Exercise description -> Reproduce every line of the material below, character for character, without any changes.

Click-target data
** BEGIN **
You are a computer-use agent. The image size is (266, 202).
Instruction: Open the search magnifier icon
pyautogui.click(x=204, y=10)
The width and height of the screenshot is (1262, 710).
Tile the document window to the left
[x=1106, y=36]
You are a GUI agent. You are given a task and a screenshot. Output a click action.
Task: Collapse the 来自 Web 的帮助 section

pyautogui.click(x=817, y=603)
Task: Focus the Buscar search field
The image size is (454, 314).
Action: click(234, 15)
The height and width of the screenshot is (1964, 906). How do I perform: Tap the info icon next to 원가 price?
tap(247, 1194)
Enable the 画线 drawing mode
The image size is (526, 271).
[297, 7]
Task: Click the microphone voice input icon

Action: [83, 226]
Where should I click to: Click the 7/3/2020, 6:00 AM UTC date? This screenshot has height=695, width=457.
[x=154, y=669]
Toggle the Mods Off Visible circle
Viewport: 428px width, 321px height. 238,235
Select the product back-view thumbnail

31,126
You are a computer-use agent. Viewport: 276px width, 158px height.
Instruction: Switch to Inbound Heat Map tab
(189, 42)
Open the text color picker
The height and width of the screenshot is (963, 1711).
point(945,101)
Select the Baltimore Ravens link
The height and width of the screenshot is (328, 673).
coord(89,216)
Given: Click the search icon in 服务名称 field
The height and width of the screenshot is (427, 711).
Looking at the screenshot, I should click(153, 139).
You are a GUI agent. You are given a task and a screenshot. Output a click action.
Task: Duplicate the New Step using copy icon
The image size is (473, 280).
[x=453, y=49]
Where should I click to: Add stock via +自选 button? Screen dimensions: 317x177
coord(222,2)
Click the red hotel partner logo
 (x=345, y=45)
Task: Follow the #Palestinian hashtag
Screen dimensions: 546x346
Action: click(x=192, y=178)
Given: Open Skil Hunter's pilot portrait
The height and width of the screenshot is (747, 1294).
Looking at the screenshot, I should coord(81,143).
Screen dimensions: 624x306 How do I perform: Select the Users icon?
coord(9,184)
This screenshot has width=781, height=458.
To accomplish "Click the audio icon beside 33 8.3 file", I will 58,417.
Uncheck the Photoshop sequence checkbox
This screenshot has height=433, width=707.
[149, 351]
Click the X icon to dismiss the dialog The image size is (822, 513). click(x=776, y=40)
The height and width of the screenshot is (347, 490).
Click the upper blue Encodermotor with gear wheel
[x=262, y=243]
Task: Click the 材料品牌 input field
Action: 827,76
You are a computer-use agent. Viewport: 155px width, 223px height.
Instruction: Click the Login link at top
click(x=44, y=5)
** END **
Solution to this exercise ->
You are a computer-use agent. The image size is (266, 202).
Instruction: Open the search magnifier icon
pyautogui.click(x=204, y=10)
The width and height of the screenshot is (1262, 710).
Tile the document window to the left
[x=1106, y=36]
You are a GUI agent. You are given a task and a screenshot. Output a click action.
Task: Collapse the 来自 Web 的帮助 section

pyautogui.click(x=817, y=603)
Task: Focus the Buscar search field
The image size is (454, 314).
Action: click(234, 15)
The height and width of the screenshot is (1964, 906). How do I perform: Tap the info icon next to 원가 price?
tap(247, 1194)
Enable the 画线 drawing mode
The image size is (526, 271).
[297, 7]
Task: Click the microphone voice input icon

Action: [83, 226]
Where should I click to: Click the 7/3/2020, 6:00 AM UTC date? This screenshot has height=695, width=457.
[x=154, y=669]
Toggle the Mods Off Visible circle
Viewport: 428px width, 321px height. 238,235
Select the product back-view thumbnail

31,126
You are a computer-use agent. Viewport: 276px width, 158px height.
Instruction: Switch to Inbound Heat Map tab
(189, 42)
Open the text color picker
The height and width of the screenshot is (963, 1711).
point(945,101)
Select the Baltimore Ravens link
The height and width of the screenshot is (328, 673).
coord(89,216)
Given: Click the search icon in 服务名称 field
The height and width of the screenshot is (427, 711).
Looking at the screenshot, I should click(153, 139).
You are a GUI agent. You are given a task and a screenshot. Output a click action.
Task: Duplicate the New Step using copy icon
The image size is (473, 280).
[x=453, y=49]
Where should I click to: Add stock via +自选 button? Screen dimensions: 317x177
coord(222,2)
Click the red hotel partner logo
 (x=345, y=45)
Task: Follow the #Palestinian hashtag
Screen dimensions: 546x346
Action: click(x=192, y=178)
Given: Open Skil Hunter's pilot portrait
The height and width of the screenshot is (747, 1294).
Looking at the screenshot, I should coord(81,143).
Screen dimensions: 624x306 How do I perform: Select the Users icon?
coord(9,184)
This screenshot has width=781, height=458.
To accomplish "Click the audio icon beside 33 8.3 file", I will 58,417.
Uncheck the Photoshop sequence checkbox
This screenshot has height=433, width=707.
[149, 351]
Click the X icon to dismiss the dialog The image size is (822, 513). click(x=776, y=40)
The height and width of the screenshot is (347, 490).
Click the upper blue Encodermotor with gear wheel
[x=262, y=243]
Task: Click the 材料品牌 input field
Action: 827,76
You are a computer-use agent. Viewport: 155px width, 223px height.
Instruction: Click the Login link at top
click(x=44, y=5)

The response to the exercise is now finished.